1) результаты законопроектной деятельности (правотворческий процесс);

2) качество нормативных правовых актов, принятых тем или иным правотворческим органом в соответствии с предоставленной ему правотворческой компетенцией;

3) эффективность их практического действия, реализации (правоприменительный процесс).

Отметим, что международный мониторинг трудового законодательства является неотъемлемой частью деятельности Международной организации труда (МОТ). Так, в 2001–2002 гг. МОТ провела аудит, который стал первым гендерным аудитом в системе Организации Объединенных Наций. Главная задача аудита состояла в том, чтобы способствовать организации по эффективному внедрению гендерного комплексного подхода в политику, программы и структуру МОТ. Одной из важнейших составляющих аудита стали встречи и дискуссии с трехсторонними партнерами МОТ (правительствами, работодателями, профсоюзами), женскими неправительственными организациями, которые позволили оценить эффективность деятельности МОТ в области гендерного равенства, рассмотрели возможности использования новых подходов и методов работы. МОТ в своих актах рекомендует государствам-членам активно формировать или использовать существующий механизм для мониторинга развития ситуации на рынке труда и в сфере организации труда, а также для разработки соответствующих рекомендаций и осуществления мер по регулированию трудовых отношений на основе международных стандартов трудовых прав в рамках своей национальной политики. Аналогичные характеристики мониторинга трудового законодательства содержатся и в региональном международном законодательстве. Так, Совет Министров Союзного государства Российской Федерации и Республики Беларусь в постановлении от 16 января 2006 г. «Об основных направлениях разработки единой методологии государственного регулирования общего рынка труда союзного государства» предусмотрел: а) разработку и ведение мониторинга развития общего рынка труда Союзного государства по единым методикам и сопоставимому кругу показателей; б) формирование органов, занимающихся сбором информации и регулированием общего рынка труда Союзного государства; в) унификацию законодательства, нормативно-правовой базы в социально-трудовой сфере.
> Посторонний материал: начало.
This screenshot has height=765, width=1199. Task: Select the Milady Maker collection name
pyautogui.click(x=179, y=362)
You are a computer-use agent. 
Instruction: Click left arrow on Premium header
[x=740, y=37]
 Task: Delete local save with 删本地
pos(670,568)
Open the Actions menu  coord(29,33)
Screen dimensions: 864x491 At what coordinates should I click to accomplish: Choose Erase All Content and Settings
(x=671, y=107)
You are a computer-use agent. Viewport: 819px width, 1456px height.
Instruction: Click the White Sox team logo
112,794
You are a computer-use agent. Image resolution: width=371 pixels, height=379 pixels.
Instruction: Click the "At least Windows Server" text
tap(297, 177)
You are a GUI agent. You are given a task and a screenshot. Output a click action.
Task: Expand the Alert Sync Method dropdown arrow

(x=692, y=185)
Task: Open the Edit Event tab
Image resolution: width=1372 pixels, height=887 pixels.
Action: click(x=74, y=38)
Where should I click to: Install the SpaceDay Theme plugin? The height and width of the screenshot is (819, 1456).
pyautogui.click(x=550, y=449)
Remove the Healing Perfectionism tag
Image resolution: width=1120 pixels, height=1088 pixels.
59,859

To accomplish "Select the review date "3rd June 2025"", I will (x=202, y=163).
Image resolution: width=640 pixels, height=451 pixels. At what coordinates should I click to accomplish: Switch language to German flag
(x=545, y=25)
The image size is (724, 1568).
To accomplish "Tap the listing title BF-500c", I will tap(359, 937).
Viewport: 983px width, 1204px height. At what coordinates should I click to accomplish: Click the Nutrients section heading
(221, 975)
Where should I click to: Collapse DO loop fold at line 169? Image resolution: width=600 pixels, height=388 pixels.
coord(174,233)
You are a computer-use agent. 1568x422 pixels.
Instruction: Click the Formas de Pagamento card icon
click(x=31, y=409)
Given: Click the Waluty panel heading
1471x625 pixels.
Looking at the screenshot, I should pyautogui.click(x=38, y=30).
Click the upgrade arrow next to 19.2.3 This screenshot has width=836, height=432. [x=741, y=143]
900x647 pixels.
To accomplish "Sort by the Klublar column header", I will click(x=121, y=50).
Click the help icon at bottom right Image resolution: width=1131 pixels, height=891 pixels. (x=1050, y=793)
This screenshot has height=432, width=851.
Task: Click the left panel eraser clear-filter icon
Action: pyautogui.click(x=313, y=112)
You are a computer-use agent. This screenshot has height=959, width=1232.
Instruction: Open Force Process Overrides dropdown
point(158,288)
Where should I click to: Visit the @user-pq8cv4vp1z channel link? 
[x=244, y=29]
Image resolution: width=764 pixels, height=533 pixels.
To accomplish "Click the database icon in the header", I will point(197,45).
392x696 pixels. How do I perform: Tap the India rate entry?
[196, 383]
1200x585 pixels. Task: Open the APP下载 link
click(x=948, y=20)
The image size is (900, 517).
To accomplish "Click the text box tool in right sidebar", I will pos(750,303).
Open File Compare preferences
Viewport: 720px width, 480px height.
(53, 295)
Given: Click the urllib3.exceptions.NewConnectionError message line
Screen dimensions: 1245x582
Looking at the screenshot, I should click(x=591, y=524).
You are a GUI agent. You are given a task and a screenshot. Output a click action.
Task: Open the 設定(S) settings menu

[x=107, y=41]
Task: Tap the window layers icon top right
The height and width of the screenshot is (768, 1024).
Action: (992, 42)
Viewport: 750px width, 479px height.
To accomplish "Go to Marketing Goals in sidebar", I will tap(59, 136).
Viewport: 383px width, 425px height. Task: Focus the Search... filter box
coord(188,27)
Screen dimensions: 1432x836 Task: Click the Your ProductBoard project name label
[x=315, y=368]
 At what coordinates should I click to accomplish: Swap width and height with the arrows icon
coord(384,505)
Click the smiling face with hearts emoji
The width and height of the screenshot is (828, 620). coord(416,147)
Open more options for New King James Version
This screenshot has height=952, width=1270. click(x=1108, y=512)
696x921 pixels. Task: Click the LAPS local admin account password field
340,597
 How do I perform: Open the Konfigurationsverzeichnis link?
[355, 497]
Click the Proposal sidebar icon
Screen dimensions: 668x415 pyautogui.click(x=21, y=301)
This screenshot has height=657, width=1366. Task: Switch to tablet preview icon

МОТ рекомендует государствам-членам в механизм для мониторинга трудовых отношений привлекать наиболее представительные организации работодателей и работников, которые должны быть представлены на равной основе. Это является характерной особенностью мониторинга в сфере труда.

Таким образом, социология трудового права позволяет лучше понять сущность отрасли как регулятора свободы поведения участников кооперированного трудового процесса. На социологическом подходе основывается и теория эффективности норм трудового права.